Destaca en la exposición, para regocijo de los más pequeños, la colección de 250 robots de juguete prestados para la ocasión por un coleccionista privado, en la que de seguro los más mayores, si algún día poseyeron alguno, lo encontrarán entre la multitud de minúsculos seres articulados de metal y plástico.
El cine y el cómic, cada vez más interrelacionados, aportan el recuerdo del pistolero mecánico disfuncional de la película Almas de Metal, papel que interpretó Yul Brynner, los inolvidables R2D2 y C3PO de La guerra de las galaxias, Robocop, Terminator, los replicantes de la mítica Blade Runner o los más modernos Power Rangers y Data de Star Trek.

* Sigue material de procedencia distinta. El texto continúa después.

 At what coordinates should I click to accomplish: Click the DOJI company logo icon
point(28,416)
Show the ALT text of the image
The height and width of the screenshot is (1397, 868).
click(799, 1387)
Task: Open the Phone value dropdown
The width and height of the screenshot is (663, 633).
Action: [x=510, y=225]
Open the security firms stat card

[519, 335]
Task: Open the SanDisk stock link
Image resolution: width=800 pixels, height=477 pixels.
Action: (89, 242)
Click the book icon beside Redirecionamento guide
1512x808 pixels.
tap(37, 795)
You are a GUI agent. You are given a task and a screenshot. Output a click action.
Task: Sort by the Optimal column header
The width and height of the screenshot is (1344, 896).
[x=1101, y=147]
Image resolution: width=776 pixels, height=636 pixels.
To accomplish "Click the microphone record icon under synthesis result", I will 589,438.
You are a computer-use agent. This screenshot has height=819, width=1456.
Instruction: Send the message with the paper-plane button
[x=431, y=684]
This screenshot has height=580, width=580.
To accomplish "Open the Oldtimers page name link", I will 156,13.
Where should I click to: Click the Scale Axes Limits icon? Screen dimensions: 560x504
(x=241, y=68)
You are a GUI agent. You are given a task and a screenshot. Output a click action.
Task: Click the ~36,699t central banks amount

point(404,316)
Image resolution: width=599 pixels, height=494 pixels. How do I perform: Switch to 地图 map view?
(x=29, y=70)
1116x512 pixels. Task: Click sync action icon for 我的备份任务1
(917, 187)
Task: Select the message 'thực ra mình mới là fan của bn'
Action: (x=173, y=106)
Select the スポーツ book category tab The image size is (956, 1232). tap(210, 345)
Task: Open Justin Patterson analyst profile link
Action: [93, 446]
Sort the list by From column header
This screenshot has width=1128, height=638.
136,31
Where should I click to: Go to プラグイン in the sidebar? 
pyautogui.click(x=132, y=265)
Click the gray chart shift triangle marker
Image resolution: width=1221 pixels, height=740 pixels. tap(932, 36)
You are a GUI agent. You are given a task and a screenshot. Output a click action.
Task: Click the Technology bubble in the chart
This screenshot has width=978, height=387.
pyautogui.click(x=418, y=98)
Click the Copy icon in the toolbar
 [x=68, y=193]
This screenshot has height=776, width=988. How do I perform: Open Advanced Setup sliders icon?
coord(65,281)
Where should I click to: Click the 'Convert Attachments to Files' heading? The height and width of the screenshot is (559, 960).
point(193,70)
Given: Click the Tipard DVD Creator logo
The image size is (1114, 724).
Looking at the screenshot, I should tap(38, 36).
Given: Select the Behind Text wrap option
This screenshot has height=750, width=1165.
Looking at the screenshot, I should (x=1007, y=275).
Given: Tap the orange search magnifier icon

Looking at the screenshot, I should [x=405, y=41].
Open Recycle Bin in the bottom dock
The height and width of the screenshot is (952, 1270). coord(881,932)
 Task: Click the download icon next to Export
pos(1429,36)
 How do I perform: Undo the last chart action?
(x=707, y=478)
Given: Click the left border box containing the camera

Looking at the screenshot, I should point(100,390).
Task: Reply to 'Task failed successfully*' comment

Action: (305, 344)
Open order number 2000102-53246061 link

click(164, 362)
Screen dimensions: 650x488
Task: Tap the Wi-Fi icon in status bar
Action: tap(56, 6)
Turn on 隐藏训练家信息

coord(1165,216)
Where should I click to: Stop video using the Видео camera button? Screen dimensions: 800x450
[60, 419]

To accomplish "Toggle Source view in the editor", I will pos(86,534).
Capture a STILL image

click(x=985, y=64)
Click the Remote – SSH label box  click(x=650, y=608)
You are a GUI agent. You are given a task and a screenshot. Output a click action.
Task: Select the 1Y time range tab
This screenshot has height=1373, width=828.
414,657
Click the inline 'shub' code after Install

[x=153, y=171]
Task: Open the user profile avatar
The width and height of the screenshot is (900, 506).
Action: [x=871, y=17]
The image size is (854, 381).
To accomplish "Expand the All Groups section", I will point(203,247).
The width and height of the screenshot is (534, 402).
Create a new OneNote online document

Por supuesto que el padre de la robótica moderna, Isaac Asimov, y sus tres famosas leyes («1/ un robot no puede dañar a un ser humano, ni permitir por falta de acción, que un humano sufra algún daño; 2/ un robot debe obedecer las órdenes que le den los seres humanos, excepto cuando estas leyes vayan en contra de la primera ley; y 3/ un robot debe proteger su propia existencia, siempre y cuando tal protección no se oponga a las dos primeras leyes») tiene su lugar privilegiado en la muestra. Pero aún a día de hoy, ninguno de los robots presentes en Berlín puede comprenderlas. Quizás en un futuro.